In Another Life, I was definitely a Football Coach who Gave Great Pep Talks
The impetus for change within any art and commerce marriage stems from the ability to take calculated risk. With each passing year, originality naturally becomes more elusive (side note: what will run out first – oil or creative thought?), but I stress that as ideas form and are thus executed (and exhausted), it works in no one’s favor from either a business or an artistic perspective to re-create without depth. The heart of Goodwill Fashion is, in its essence, an imploring of the artist’s better angels – the spirit not to derive, but to thrive in the challenge of change. The voice of any brand is defined by what sets it apart, not by the conventional sheen and technical wizardry that validates its professional existence. Why must the conventional commercial guidelines for fashion and beauty photography be followed? Why hire me if you just want me to create a “photo which looks like that photo”? Cut the umbilical chord of acceptable technique and step out with spine. Craft each image to solidify your own. The essence of any photograph is never the visual content in and of itself, but is nestled rather in what the image evokes. Fashion is the narrative art of adornment and self-expression. To document and sell this requires nothing more than a clear and attractive articulation within the context of an image. To enliven the audience and the consumer is the added flavor which lays in wait – what story can I tell that will entice a reaction that unfolds the pure aesthetic to reveal a deeper truth. Sounds complex, but it really just means the creation of an excitable image.

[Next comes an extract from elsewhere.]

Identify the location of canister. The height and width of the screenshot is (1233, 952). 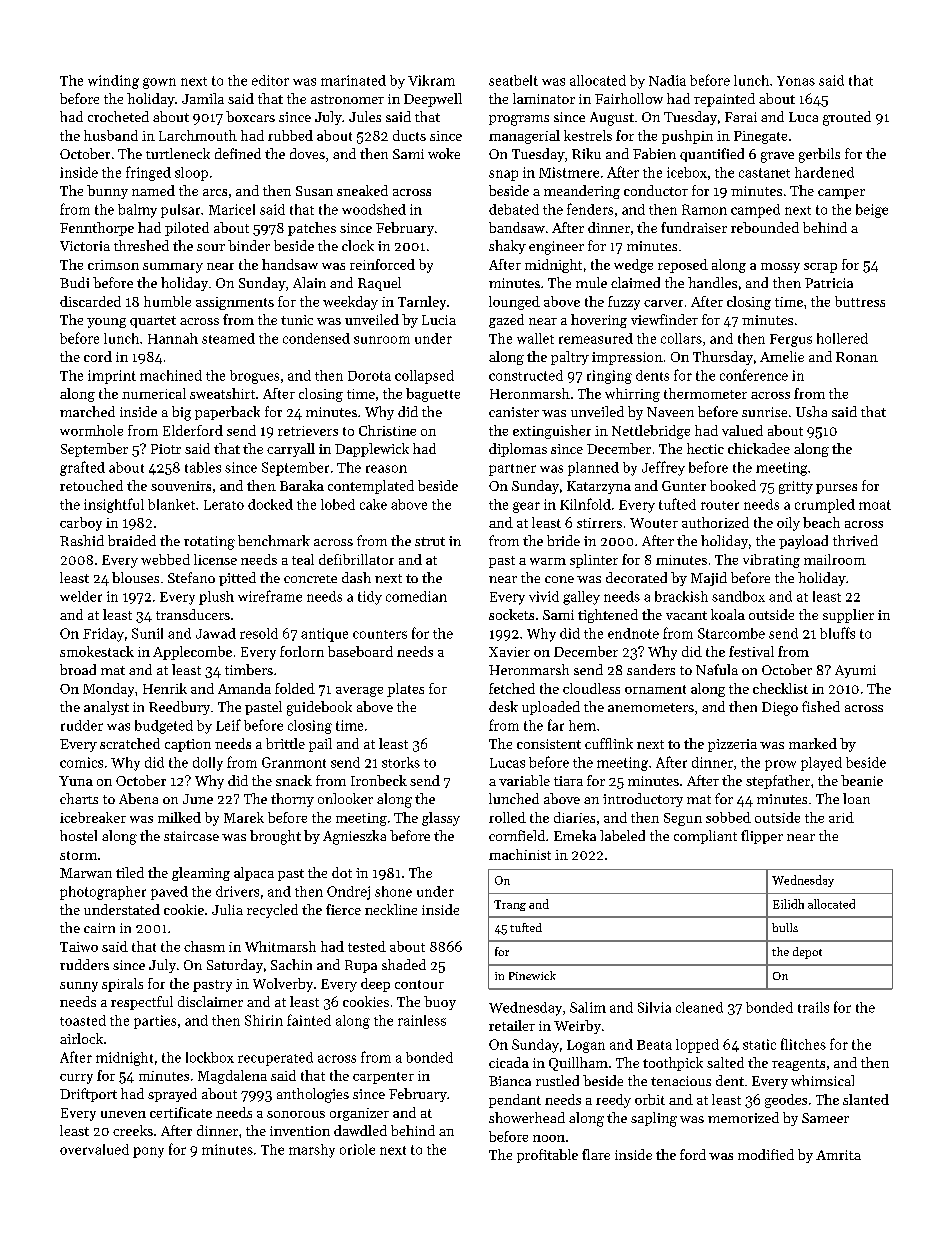
(514, 412).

The goal of Goodwill fashion was to do just that, but make it different. Each image was carefully crafted to in subversive parody, and glazed with a narrative quality aimed at emoting a rainbow of emotional color without revealing which hue was the directional force. Ambiguity is fashion photography’s greatest weapon. It is never our right to know what is next or what is even in right front of us. However, it is our obligation as artists and the image messengers of pop culture to define both. If this is to be my life’s work consider this body of work an offer of goodwill, because I plan on defining my art form, without question or apology, for a very long time.